Having an Australian client or two in my career, I've found that like England we were two countries separated by the same language. Here is an sample of some typical Aussie-speak.....
"G'day, China! You certainly are a fair dinkum, flash as a rat with a gold tooth, and you got a good Nick for a seppo! Can we have a bit of a chin wag then? FIne, listen mate, I would've given you a bell Fridee evo but I gave your number a flick. Then I got the wog, wasn't in full feather for about a fortnight and had to wait for the eagle to shit cuz I was out of lolly before goin' to the Doc.
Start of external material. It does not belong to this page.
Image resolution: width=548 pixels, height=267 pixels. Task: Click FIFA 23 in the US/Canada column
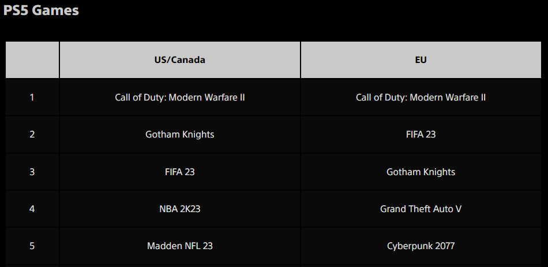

Now, been doing some hard yakka and I'm on a good wicket and keen as mustard to get this done, so I'm trying to be not backward in being forward to see you in a divvy. Gimme a bell this arvo...."


That, of course, translates into, "Hello, old friend. You are a genuine person who dresses nicely and you have a nice name for an American. Can we talk? I would have called on Fridaynight but I lost your number. Then I was sick with the flu for 2 weeks and had to wait until payday because I didn't have any money before going to the doctor. I'm making a lot of money now and I'm very eager to get this done so I'm being very pushy to see you soon. Call me this afternoon......"

Damn, I need a nap after talking to these people. I soooo prefer my Ethiopian clients. At least they know my language.


G'day!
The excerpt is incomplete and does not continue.